[ please word wrap your emails at 68-72 columns ]
On Sat, Oct 18, 2014 at 01:16:58PM -0500, Stan Hoeppner wrote:
> On 10/18/2014 01:03 AM, Stan Hoeppner wrote:
> > On 10/09/2014 04:13 PM, Dave Chinner wrote:
> > ...
> >>> I'm told we have 800 threads writing to nearly as many files
> >>> concurrently on a single XFS on a 12+2 spindle RAID6 LUN.
> >>> Achieved data rate is currently ~300 MiB/s. Some of these are
> >>> files are supposedly being written at a rate of only 32KiB every
> >>> 2-3 seconds, while some (two) are ~50 MiB/s. I need to determine
> >>> how many bytes we're writing to each of the low rate files, and
> >>> how many files, to figure out RMW mitigation strategies. Out of
> >>> the apparent 800 streams 700 are these low data rate suckers, one
> >>> stream writing per file.
> >>> Nary a stock RAID controller is going to be able to assemble full
> >>> stripes out of these small slow writes. With a 768 KiB stripe
> >>> that's what, 24 seconds to fill it at 2 seconds per 32 KiB IO?
> >> Raid controllers don't typically have the resources to track
> >> hundreds of separate write streams at a time. Most don't have the
> >> memory available to track that many active write streams, and those
> >> that do probably can't proritise writeback sanely given how slowly
> >> most cachelines would be touched. The fast writers would simply tune
> >> over the slower writer caches way too quickly.

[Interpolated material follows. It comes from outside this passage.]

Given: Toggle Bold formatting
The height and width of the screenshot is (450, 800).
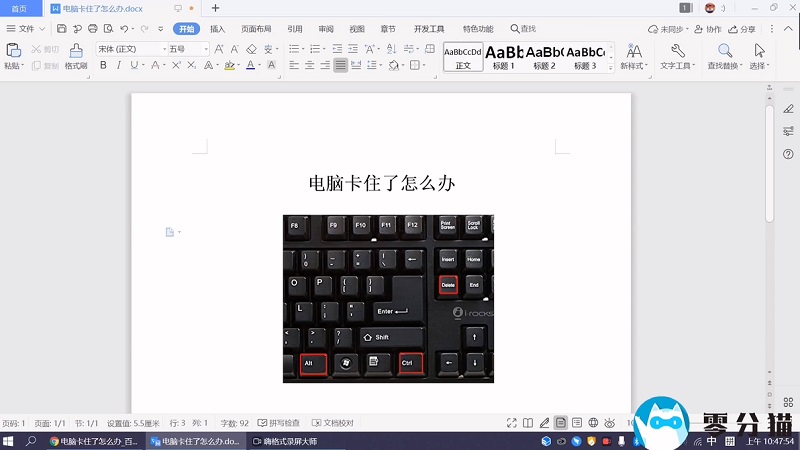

> >> Perhaps you need to change the application to make the slow writers
> >> buffer stripe sized writes in memory and flush them 768k at a
> >> time...
> > All buffers are now 768K multiples--6144, 768, 768, and I'm told
> > the app should be writing out full buffers. However I'm not
> > seeing the throughput increase I should given the amount that
> > the RMWs should have decreased, which, if my math is correct,
Maybe that's not your problem. What's the storage array tell you
about RMW cycles? What's it tell you about lun utilisation - is it
even or do you have hot luns?
> > should be about half (80) the raw actuator seek rate of these
> > drives (7.2k SAS).
Not all drives seek at the same rate. Typically for a RAID 6 array,
every disk you add to the width of the lun slows the seek rate for
full stripe writes by 2-3%. So a 12+2 lun is going to have an
average seek rate of 25-30% lower than a 2+1 lun on full stripe
> > Something isn't right. I'm guessing it's
> > the controller firmware, maybe the test app, or both. The test
> > app backs off then ramps up when response times at the
> > controller go up and back down. And it's not super accurate or
> > timely about it. The lowest interval setting possible is 10
> > seconds. Which is way too high when a controller goes into
> > congestion.
The controller should not have any problems with this. If the
controller IO response times are varying significantly, then you're
doing something wrong - most probably caching in BBWC rather than
writing through to disk immediately...
> > Does XFS give alignment hints with O_DIRECT writes into
> > preallocated files?
What do you mean? if the file is preallocated and aligned, then
the IO alignment is wholly up to the application. i.e. if the
application is not doing aligned IO, then there's nothing the
filesystem can do to align it...
> > The filesystems were aligned at make time
> > w/768K stripe width, so each prealloc file should be aligned on
> > a stripe boundary.
"should be aligned"? You haven't verified they are aligned by using
with 'xfs_bmap -vp'?
> > I've played with the various queue settings,
> > even tried deadline instead of noop hoping more LBAs could be
> > sorted before hitting the controller. Can't seem to get a
> > repeatable increase. I've nr_requests at 524288, rq_affinity 2,
> > read_ahead_kb 0 since reads are <20% of the IO, add_random 0,
> > etc. Nothing seems to help really.
nr_requests = 524288? Why do you want to queue half a million IOs
once the CTQ depth has overflowed? That's a major latency problem
You've got latency problems, so your should be removing any source
of potential or variable latency in the IO stack. e.g. turning off
all IO scheduler queuing, reducing CTQ depth and using write through
caching so you can observe the behaviour of the raw luns. Strip it
right back, then observe...
> Some additional background:
> Num. Streams = 350
> Num. Write Threads = 100
> Avg. Write Rate = 72 KiB/s
> Avg. Write Intvl = 10666.666 ms
> Num. Write Buffers = 426
> Write Buffer Size = 768 KiB
> Write Buffer Mem. = 327168 KiB
> Group Write Rate = 25200 KiB/s
> Avg. Buffer Rate = 32.812 bufs/s
> Avg. Buffer Intvl. = 30.476 ms
> Avg. Thread Intvl. = 3047.600 ms
> The 350 streams are written to 350 preallocated files in parallel.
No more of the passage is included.